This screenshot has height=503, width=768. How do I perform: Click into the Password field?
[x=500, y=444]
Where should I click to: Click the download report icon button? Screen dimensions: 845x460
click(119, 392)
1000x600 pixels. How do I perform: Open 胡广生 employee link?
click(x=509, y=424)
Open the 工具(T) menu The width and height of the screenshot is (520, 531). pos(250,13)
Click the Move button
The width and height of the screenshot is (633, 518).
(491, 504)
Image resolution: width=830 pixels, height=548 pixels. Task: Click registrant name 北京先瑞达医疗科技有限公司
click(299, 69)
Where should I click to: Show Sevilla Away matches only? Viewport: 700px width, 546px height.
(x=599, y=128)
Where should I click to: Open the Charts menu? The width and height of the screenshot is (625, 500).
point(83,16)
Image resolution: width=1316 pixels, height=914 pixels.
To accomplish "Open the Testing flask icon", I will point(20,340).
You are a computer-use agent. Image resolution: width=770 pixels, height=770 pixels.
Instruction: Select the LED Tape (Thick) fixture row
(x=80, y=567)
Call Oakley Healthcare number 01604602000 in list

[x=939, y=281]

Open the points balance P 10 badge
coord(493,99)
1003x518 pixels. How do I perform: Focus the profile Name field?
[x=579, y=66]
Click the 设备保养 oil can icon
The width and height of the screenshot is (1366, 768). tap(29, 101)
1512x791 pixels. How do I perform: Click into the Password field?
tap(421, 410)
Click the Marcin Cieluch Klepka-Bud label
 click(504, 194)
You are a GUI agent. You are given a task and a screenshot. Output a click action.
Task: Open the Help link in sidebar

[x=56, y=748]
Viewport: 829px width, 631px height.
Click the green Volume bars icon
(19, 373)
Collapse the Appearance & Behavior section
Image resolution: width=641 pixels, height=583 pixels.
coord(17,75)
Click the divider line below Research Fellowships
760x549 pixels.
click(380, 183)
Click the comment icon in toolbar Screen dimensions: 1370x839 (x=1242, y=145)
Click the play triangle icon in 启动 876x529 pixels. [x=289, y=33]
--- --- ---
→ Task prompt
Pick out every line above that holds the word "agent" and copy it.

→ Answer section
You are a computer-use agent. Image resolution: width=770 pixels, height=770 pixels.
You are a GUI agent. You are given a task and a screenshot. Output a click action.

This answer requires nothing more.